A review by Brooks Rich

Let's talk about Michael Mann. He is a director who had several huge hits from the '80s to the end of the 2000s'. Films like Heat, Manhunter, Collateral, and today's film, The Insider, established Mann as a slick stylish director. Mann has a style all his own, sort of like Ridley Scott's visual style but a little darker and more of a Neo-noir style. Mann's career ended abruptly with controversy surrounding the death of several horses on the set of the HBO show Luck and then scathing reviews for his disaster techno thriller Blackhat. Mann has never recovered from these career disasters and it's likely we'll never see another film from him.

The Insider is in my opinion tied for Mann's best film with the crime masterpiece Heat. Both films are slick and stylish. The Insider is about a tobacco executive, played by Russell Crowe, who is let go for not playing ball with his company, who want to hide from the public how intentionally addicted they make cigarettes. He is convinced to come forward with this information by a reporter for CBS 60 Minutes, played by Al Pacino, who promises to keep him safe from any legal action. But CBS cracks under pressure and soon the story is being buried.

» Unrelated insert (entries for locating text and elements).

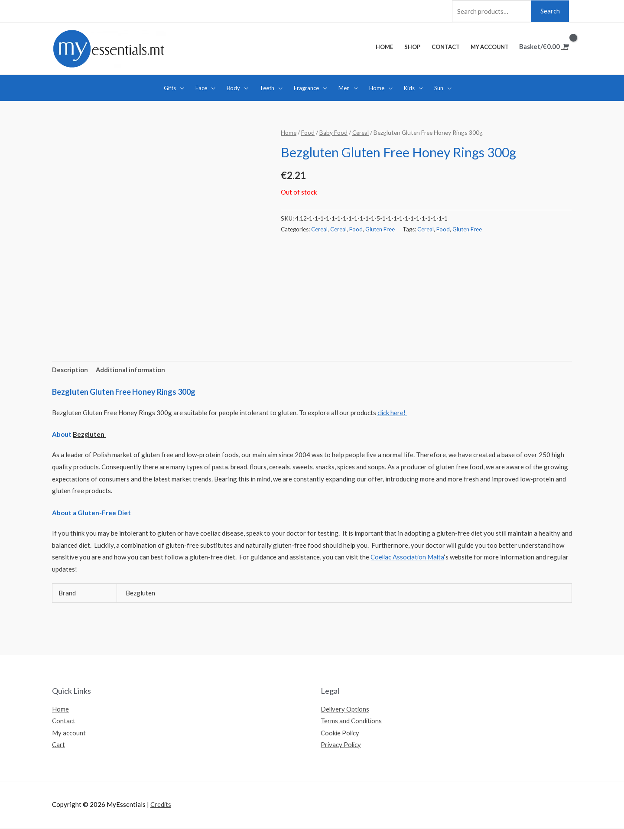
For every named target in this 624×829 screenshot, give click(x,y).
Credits (161, 805)
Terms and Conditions (352, 721)
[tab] (70, 370)
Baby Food (333, 132)
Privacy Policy (341, 745)
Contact (63, 721)
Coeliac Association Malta (408, 557)
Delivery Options (345, 709)
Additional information (131, 369)
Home (288, 132)
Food (308, 132)
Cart (58, 745)
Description (70, 369)
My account (69, 733)
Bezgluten (89, 434)
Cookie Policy (341, 733)
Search (550, 10)
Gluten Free (380, 228)
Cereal (360, 132)
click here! (392, 412)
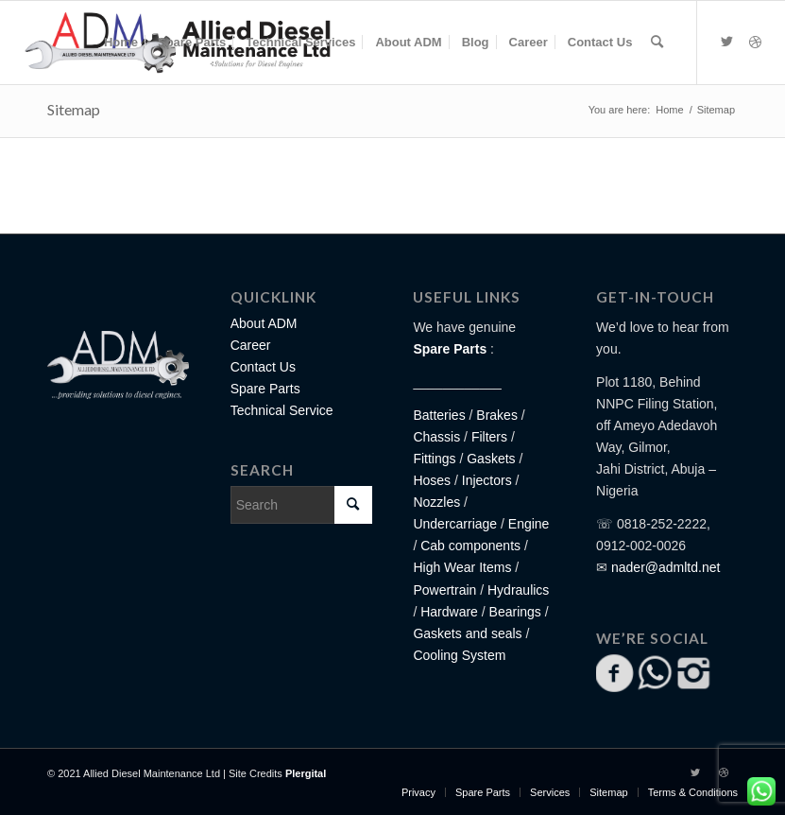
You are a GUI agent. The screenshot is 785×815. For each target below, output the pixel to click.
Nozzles (436, 502)
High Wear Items (462, 567)
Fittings (434, 458)
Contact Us (263, 366)
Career (250, 345)
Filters (489, 436)
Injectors (487, 480)
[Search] (657, 42)
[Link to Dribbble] (755, 41)
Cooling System (459, 655)
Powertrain (444, 590)
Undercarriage (455, 523)
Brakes (497, 415)
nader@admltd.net (665, 567)
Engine (529, 523)
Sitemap (73, 109)
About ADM (264, 323)
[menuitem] (120, 42)
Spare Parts (265, 388)
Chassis (436, 436)
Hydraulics (518, 590)
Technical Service (281, 410)
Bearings (515, 611)
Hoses (432, 480)
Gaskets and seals (467, 633)
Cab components (468, 545)
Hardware (449, 611)
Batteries (439, 415)
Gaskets (491, 458)
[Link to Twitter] (726, 41)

Mann's style elevates what would have been a pretty normal film about a corporate scandal and cover up. His frenetic editing brings chaos to the lives of the characters, elevating the stress and fear Crowe's character faces from legal and physical threats. Mann has this ability to make what we perceive to be the normal world feel threatening. The worlds his characters live in feel dirty and dangerous, such as in Heat and Collateral. The Insider is Mann's most grounded film but there is still this strange paranoia that envelops the final act of the film.

The Insider is one of the most best films about journalism and it doesn't get the credit it deserves for that. It is also one of the best films about paranoia. Mann's light had faded but this is a film worth revisiting.